Minister of Mines, Petroleum and Energy Seydou Coulibaly framed the strategy as a shift beyond raw-material exports toward greater control of the gold value chain. “These projects have strong economic potential. We hope to strengthen the national gold counter through investment in sophisticated refineries, because it’s the downstream that drives the upstream.”
The state buying counter allows artisanal and small-scale miners to sell directly to the government at global prices, reducing reliance on informal traders and limiting smuggling. A domestic refinery would process this supply for export, capturing significantly more value than raw ore sales. Sector leakage remains substantial: the World Bank estimates roughly $2 billion in annual losses, including about 40 tons smuggled in 2022.
Rapid Growth Drives Service and Infrastructure Demand
Reaching 100 tons by 2030 implies roughly 72% production growth, creating opportunities across logistics, mining equipment, power supply and technical services.
Coulibaly highlighted enabling infrastructure – from railway upgrades and refurbished mineral ports to plans for a domestic metallurgical industry – alongside strong energy fundamentals, including 97% national electrification, significant hydro capacity, biomass resources and expanding solar investment to sustain mining expansion. “Our abundant energy resources will continue to support our economy as well as the next phase of mining growth,” he said.
Mining investment has surged from $380 million to $3.8 billion over the past decade, according to the Minister, while exploitation permits more than doubled between 2014 and 2025. In February, authorities approved $1.25 billion in new projects, including developments led by Endeavour Mining and Resolute Mining, reinforcing investor confidence in the sector’s expansion trajectory.
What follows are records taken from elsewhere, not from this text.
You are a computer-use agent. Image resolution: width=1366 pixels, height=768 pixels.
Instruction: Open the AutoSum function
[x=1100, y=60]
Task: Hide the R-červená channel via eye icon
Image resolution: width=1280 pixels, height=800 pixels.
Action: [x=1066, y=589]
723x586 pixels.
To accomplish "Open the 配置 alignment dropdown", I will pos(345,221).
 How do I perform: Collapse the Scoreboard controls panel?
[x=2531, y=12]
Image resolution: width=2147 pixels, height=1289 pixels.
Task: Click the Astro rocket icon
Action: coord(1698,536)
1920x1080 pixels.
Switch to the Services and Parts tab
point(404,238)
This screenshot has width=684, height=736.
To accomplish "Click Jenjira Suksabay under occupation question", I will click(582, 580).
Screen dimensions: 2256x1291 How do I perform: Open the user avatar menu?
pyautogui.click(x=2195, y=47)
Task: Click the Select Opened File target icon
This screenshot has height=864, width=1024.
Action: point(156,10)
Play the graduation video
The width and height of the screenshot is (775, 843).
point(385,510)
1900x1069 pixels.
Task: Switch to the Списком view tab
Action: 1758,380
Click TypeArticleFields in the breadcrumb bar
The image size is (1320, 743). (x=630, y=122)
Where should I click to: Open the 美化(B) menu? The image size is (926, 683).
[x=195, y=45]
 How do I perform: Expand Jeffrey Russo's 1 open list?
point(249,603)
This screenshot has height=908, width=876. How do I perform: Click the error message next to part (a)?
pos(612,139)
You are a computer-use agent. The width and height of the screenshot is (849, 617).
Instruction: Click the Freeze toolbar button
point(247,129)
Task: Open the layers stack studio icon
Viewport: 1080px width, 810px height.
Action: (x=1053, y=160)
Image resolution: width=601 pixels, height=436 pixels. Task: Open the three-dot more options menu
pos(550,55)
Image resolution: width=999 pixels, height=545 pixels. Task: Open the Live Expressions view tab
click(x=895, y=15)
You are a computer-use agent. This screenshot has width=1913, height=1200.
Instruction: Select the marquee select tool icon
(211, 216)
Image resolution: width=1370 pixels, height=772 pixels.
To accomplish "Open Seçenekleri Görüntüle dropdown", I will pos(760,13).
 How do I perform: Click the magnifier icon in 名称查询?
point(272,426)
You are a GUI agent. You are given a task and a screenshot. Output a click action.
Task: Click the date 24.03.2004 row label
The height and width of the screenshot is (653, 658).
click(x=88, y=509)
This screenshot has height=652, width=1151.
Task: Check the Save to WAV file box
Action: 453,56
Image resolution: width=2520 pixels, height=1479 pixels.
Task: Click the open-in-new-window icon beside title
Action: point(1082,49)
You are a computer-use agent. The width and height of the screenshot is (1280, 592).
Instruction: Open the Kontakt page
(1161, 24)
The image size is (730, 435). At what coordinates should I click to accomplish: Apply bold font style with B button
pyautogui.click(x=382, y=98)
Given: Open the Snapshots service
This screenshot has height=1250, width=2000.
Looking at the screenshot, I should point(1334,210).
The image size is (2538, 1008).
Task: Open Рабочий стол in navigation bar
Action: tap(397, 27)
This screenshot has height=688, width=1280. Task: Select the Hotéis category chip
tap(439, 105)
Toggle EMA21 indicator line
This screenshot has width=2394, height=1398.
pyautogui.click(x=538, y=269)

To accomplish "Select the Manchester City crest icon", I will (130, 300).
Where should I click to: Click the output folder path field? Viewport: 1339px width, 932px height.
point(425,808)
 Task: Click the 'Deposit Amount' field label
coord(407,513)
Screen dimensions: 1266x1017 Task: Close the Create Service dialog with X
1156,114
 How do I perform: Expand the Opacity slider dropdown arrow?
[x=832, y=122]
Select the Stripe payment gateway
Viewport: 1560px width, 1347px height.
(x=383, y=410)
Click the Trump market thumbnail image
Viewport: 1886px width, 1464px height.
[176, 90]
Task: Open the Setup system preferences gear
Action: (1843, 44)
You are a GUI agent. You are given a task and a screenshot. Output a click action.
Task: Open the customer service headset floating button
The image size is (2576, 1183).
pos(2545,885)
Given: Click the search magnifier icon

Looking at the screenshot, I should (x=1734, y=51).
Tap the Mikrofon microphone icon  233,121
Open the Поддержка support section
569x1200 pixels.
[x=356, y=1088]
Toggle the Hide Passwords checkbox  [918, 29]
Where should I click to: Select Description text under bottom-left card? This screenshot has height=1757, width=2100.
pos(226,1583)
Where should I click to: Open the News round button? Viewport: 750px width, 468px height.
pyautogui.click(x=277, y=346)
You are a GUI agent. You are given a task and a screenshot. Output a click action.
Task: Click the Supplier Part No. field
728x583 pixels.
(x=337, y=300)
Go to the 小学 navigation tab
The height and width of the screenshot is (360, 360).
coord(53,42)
Mining Code Revision Targets Critical-Mineral Opportunity
A comprehensive update to the 2014 Mining Code – scheduled for completion in 2026 – introduces dedicated provisions for lithium, coltan, rare earths, chrome, manganese, nickel and cobalt, aligning the sector with rising global demand tied to electric vehicles, energy storage and advanced electronics.
The revised framework aims to strengthen legal clarity, embed local-content requirements and improve negotiating leverage with international investors. The cabinet has already approved 11 new exploration permits in several regions of the country, including allocations tied to battery-metal targets.
Digital governance reforms are advancing in parallel. A fully automated e-mining cadastre, launched in September 2025, is expected to accelerate permitting, improve transparency and enhance investment security.
From Policy to Production Reality
These reforms sit within the country’s Vision 2040 strategy, which targets an increase in the contribution of mineral and energy resources to GDP from 7% to 14%, positioning mining as a second pillar of economic growth alongside agriculture.
Execution, however, will define outcomes. The refinery must progress from announcement to construction, the revised code must attract meaningful critical-minerals investment and digital reforms must deliver measurable efficiency gains.
Mining investment has already expanded tenfold in a decade, and newly approved billion-dollar projects confirm sustained investor appetite. Achieving 100 tons of annual gold output by 2030 will ultimately depend on translating policy ambition into durable production capacity and downstream value creation.